Oakland cannot get “better” in any way until all, repeat all, ALL, the current crop of cognitively- and ethically-weak elected officials are long gone.
Chanin’s rebuttal shows why people rightfully think too many lawyers are dishonest.
One example. Chanin writes, “The two most egregious cases of racial profiling were the Riders’ Case where officers planted drugs on 129 residents, who then ended up serving 40 years in jail for crimes they did not commit. 128 of 129 people in that case were African American.”
Assuming drugs were indeed planted rather than Chanin leaping to that conclusion, he says they served for crimes they did not commit. No, they served time for crimes they were not proved to have committed. If the Riders cops thought they could circumvent proof in a court, they were wrong – and Chanin is equally wrong to declare that therefore these 129 persons did not commit crimes.
Then Chanin repeats exactly the circular reasoning about racial profiling that Paula Hawthorn excoriated.
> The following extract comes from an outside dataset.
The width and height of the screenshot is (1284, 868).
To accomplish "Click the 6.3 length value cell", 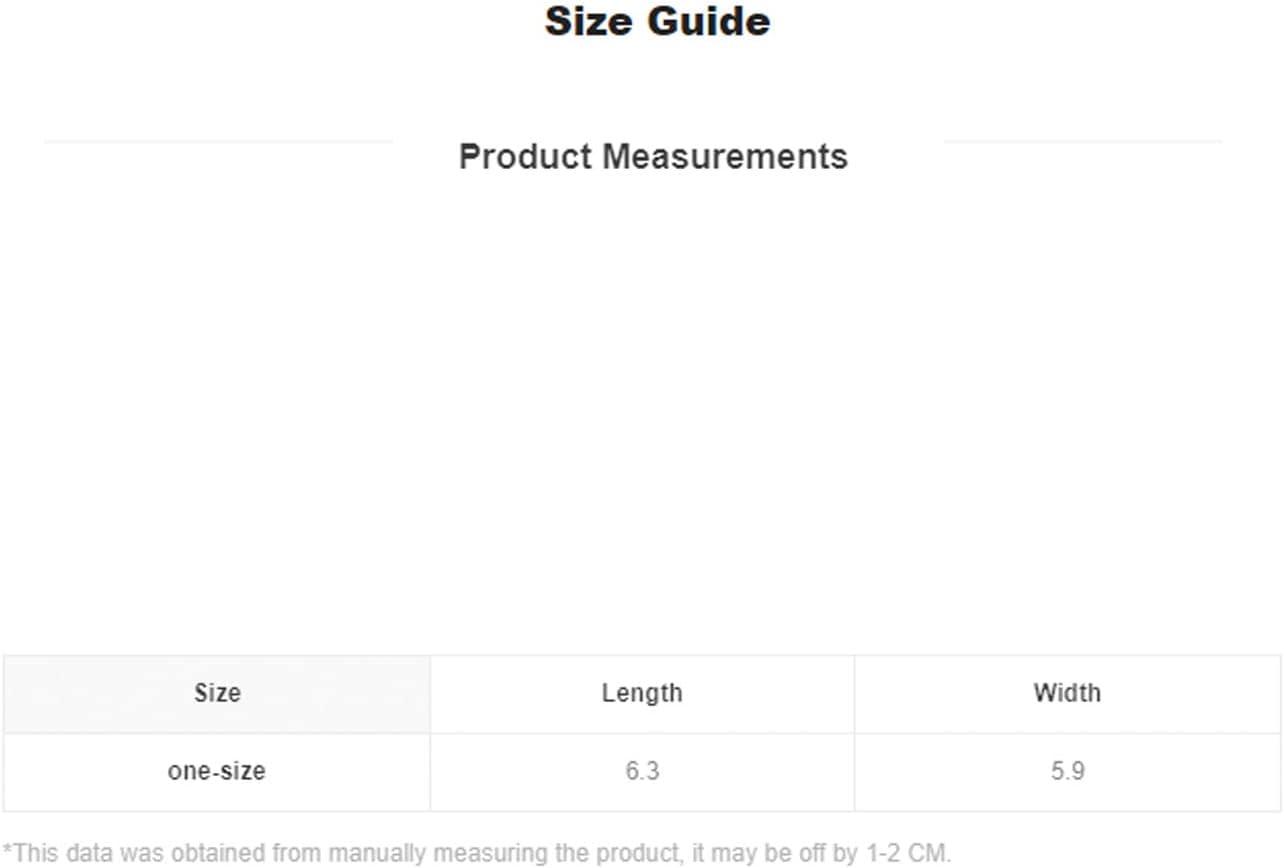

Chanin states that (in the heart of west Oakland) all but one of these 129 persons were Black, therefore, they must be targets of racial profiling. Chanin gives no evidence that a portion of the drug dealers and gang enforcers of west Oakland are actually Punjabi and Norwegian, so obviously racial profiling was in effect.
And congratulations to John Burris for limiting his pay on the NSA case for the first seven years. Not congratulations for public service, but for his political savvy. He kept that pay down while the NSA helped him extort millions of dollars from beleagured and cowardly City officials.